The U.S. Supreme Court announced Monday that it turned away an appeal that sought to give terminally ill people greater access to experimental drugs that might save their lives.

The request belonged to the Abigail Alliance for Better Access to Developmental Drugs and the Washington Legal Foundation, which accused the Food and Drug Administration in 2003 of depriving patients a chance for recovery, after exhausting all ways of conventional treatment.

“Huge numbers of Americans die each year after being denied to developmental drugs that might have prolonged their lives, drugs that, in many instances, later received FDA marketing approval. A terminally ill patients with no approved treatment options has a right to decide for himself, in consultation with his own doctor, whether to take a drug that the FDA concedes is safe and promising enough to be tested in substantial numbers of human subjects,” said the argument.

The alliance is leaded by Frank Burroughs of Fredericksburg and named after his daughter, Abigail who died in 2001 at age 21 of a form of cancer rare in someone her age.

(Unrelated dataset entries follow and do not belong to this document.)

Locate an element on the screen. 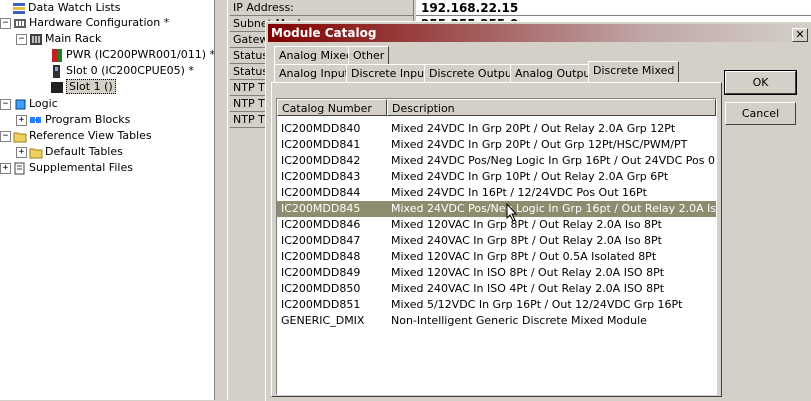  tab-label: Discrete Input is located at coordinates (390, 74).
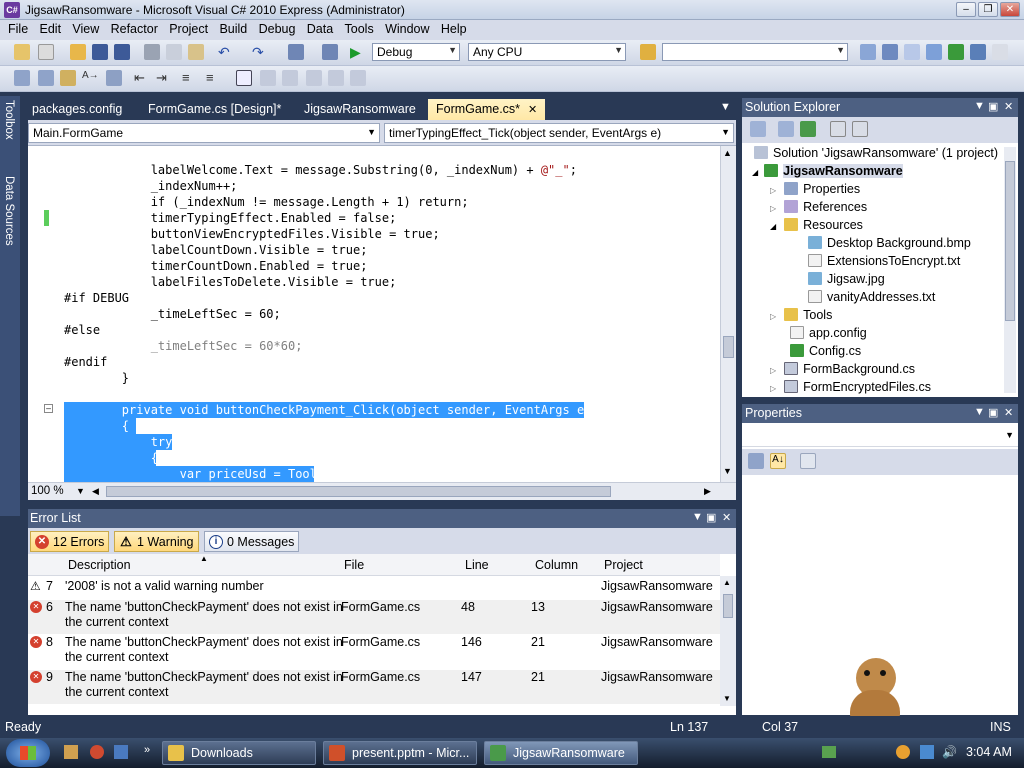 The width and height of the screenshot is (1024, 768). What do you see at coordinates (330, 52) in the screenshot?
I see `navigate-forward-icon` at bounding box center [330, 52].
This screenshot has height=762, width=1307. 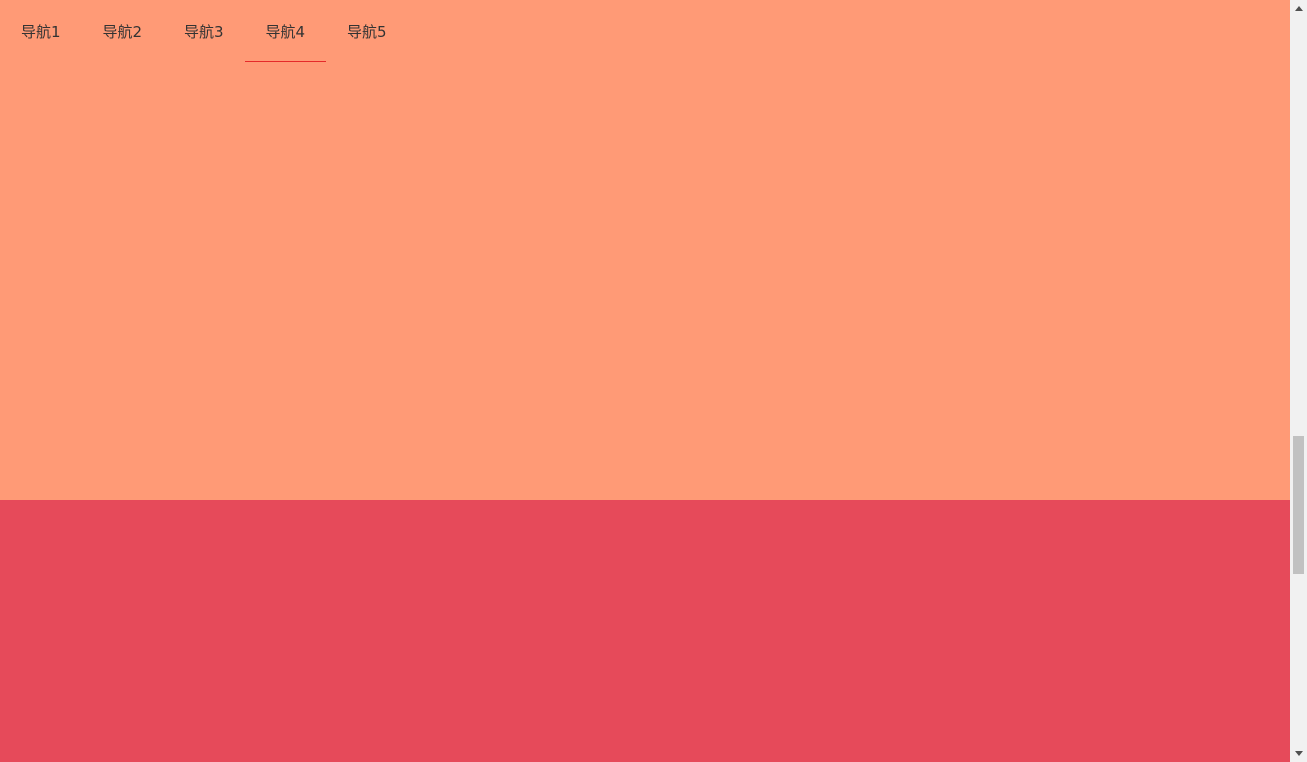 I want to click on top-nav: 导航1 导航2 导航3 导航4 导航5, so click(x=204, y=31).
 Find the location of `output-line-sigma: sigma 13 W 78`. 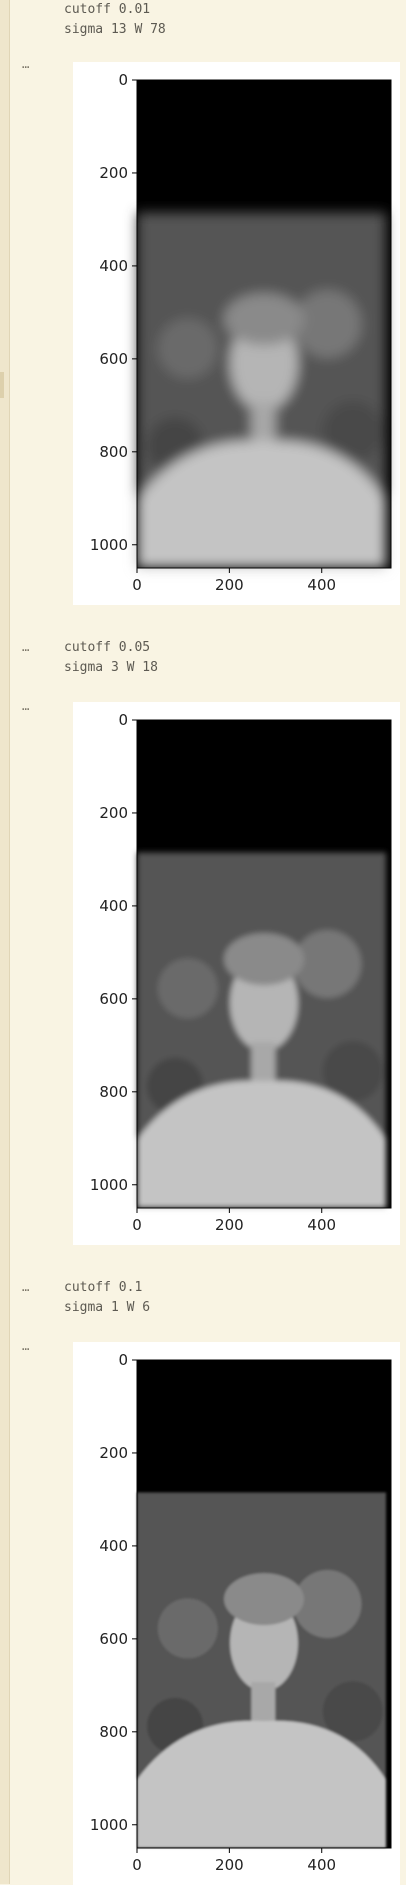

output-line-sigma: sigma 13 W 78 is located at coordinates (115, 30).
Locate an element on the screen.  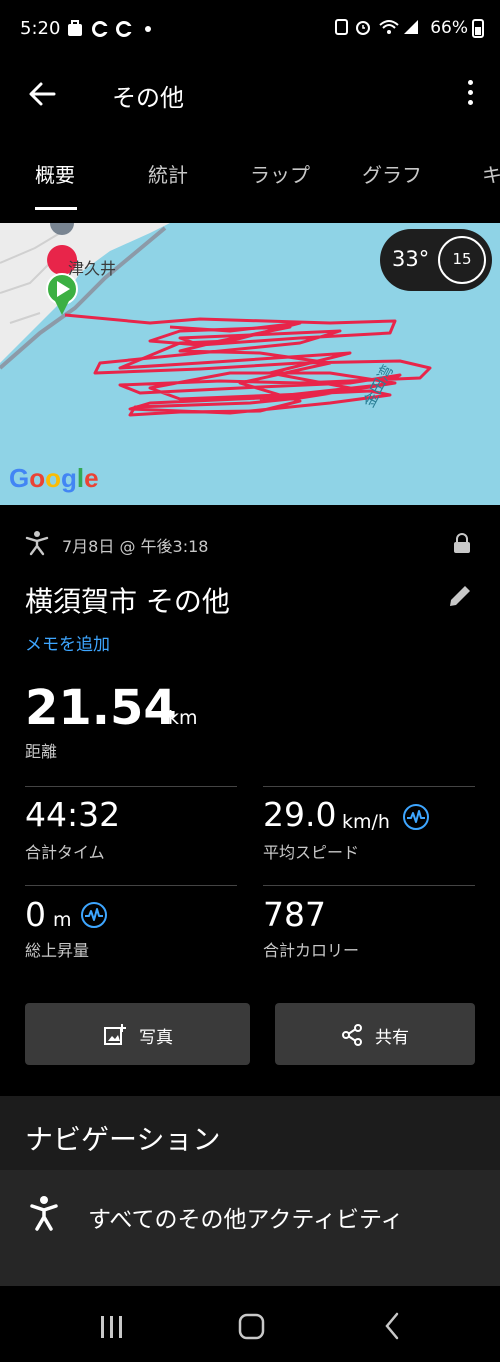
google-logo: Google is located at coordinates (54, 478).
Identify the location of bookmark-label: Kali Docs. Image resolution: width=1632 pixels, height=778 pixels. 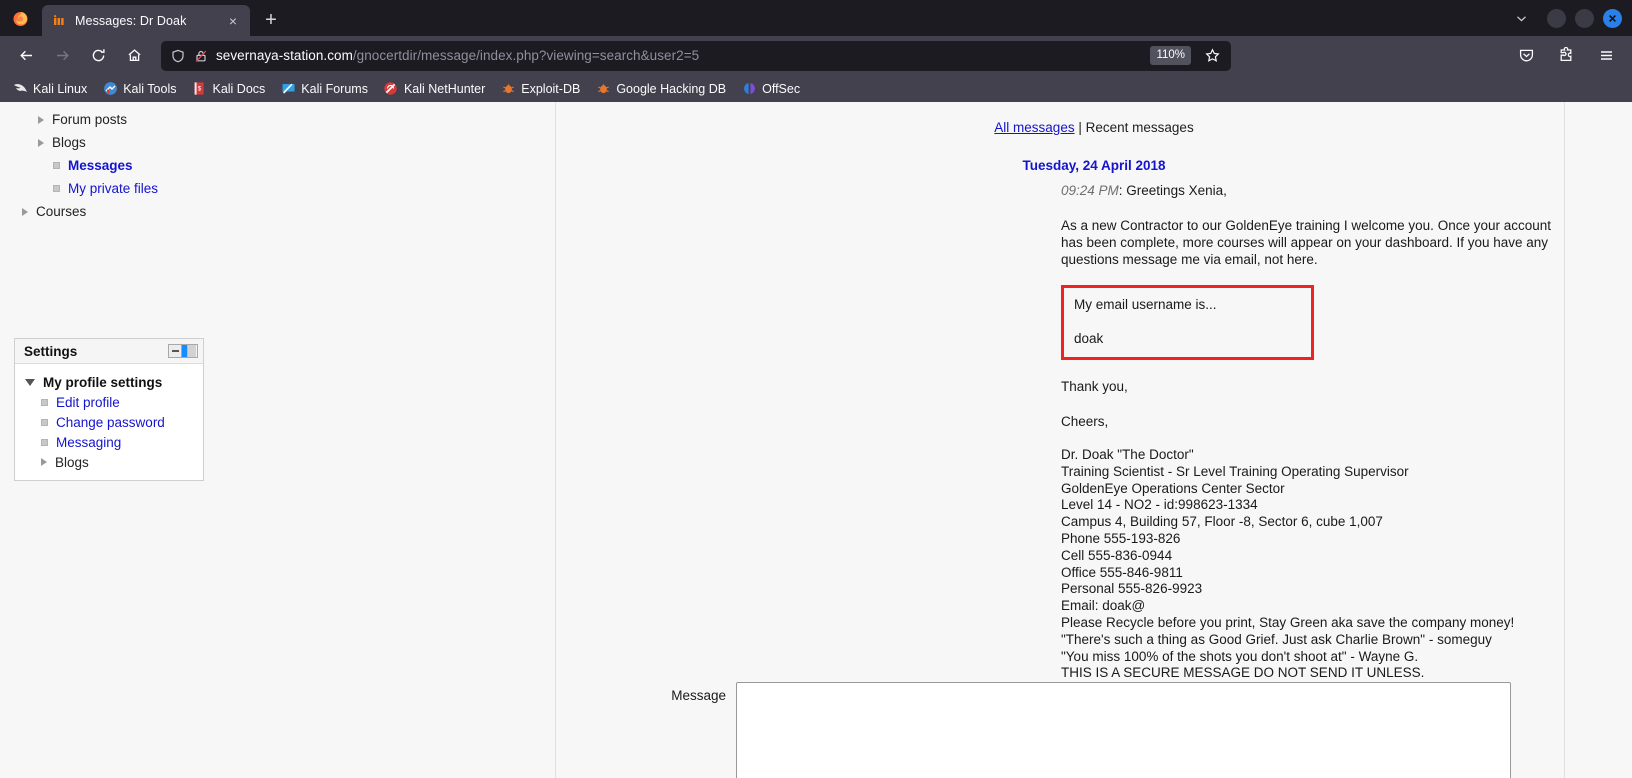
(239, 88).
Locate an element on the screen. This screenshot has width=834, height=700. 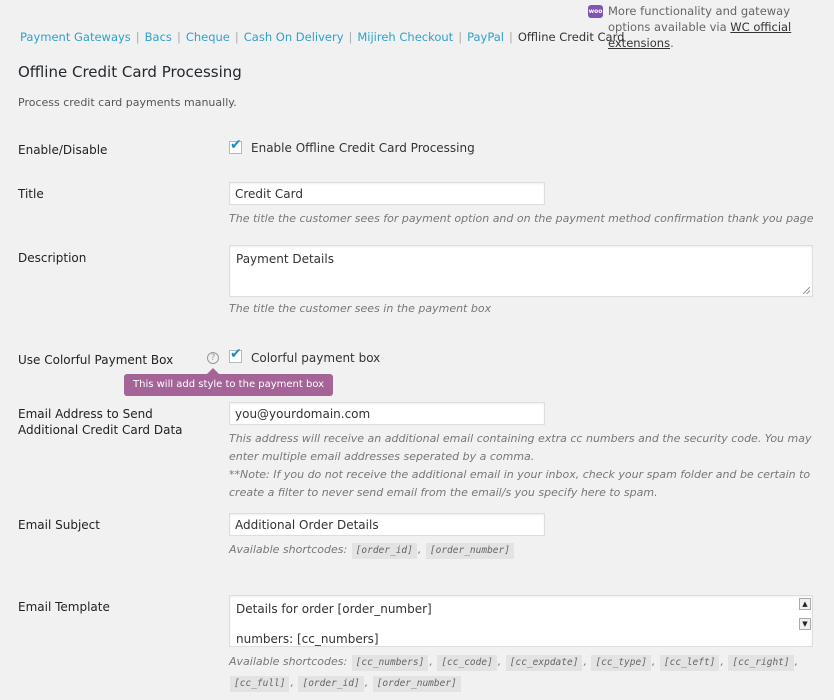
enable-checkbox-label: Enable Offline Credit Card Processing is located at coordinates (363, 148).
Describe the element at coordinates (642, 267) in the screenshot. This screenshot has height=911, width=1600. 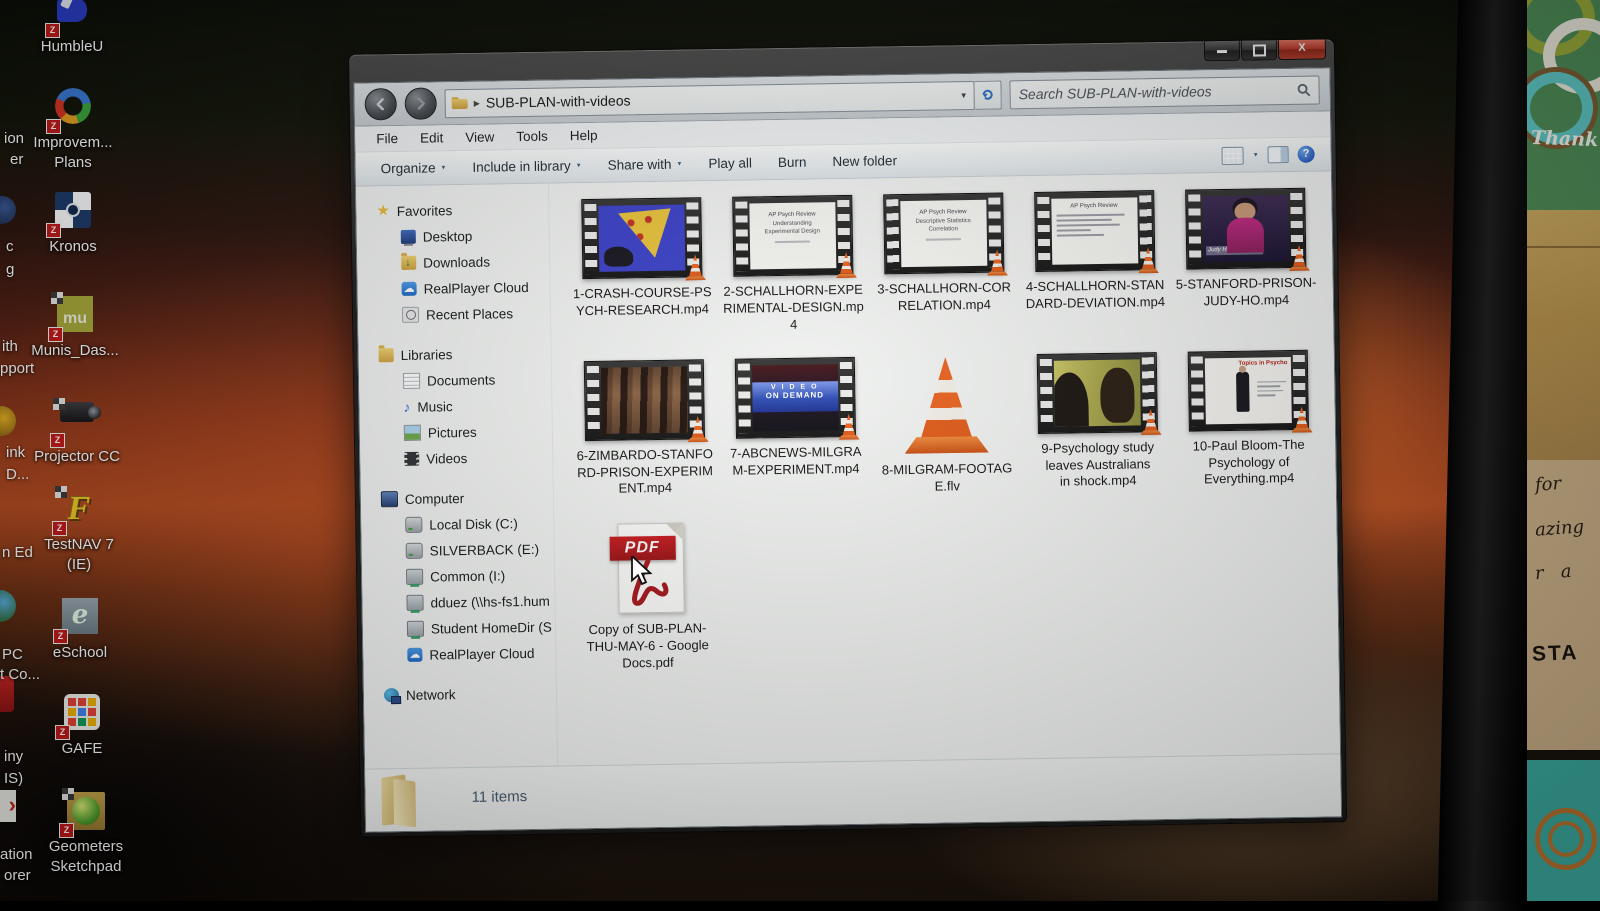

The girl needed Erbitux, and ImClone Systems Inc. cancer drug that was undergoing clinical testing and had been recommended by her oncologist. The FDA approved the drug in 2004.

The Bush administration, representing the FDA, asked the Supreme Court not to hear the case.

“On the one hand, when existing treatments have been tried and have proven ineffective, patients who are suffering from serious disease have an understandable interest in trying potentially effective investigational drugs, particularly when patient’s illness is life-threatening,” said in a brief filed with the court Solicitor General Paul D. Clement. “On the other hand, allowing patients to obtain and use unproven drugs carries a host of risks and potential detriments for the public health.”

J. Scott Ballenger, an attorney for the two advocacy groups, said in the Supreme Court appeal that the case was of great national importance, especially to terminally ill patients and their families. He based his argument on statistics, which reported, “approximately half of million Americans will die this year of cancer alone and a substantial proportion will find themselves at some point without any remaining treatment alternatives.”

He added that the two advocacy groups want this decision to be approved only for dying patients “with no remaining treatment options to fight for their lives.”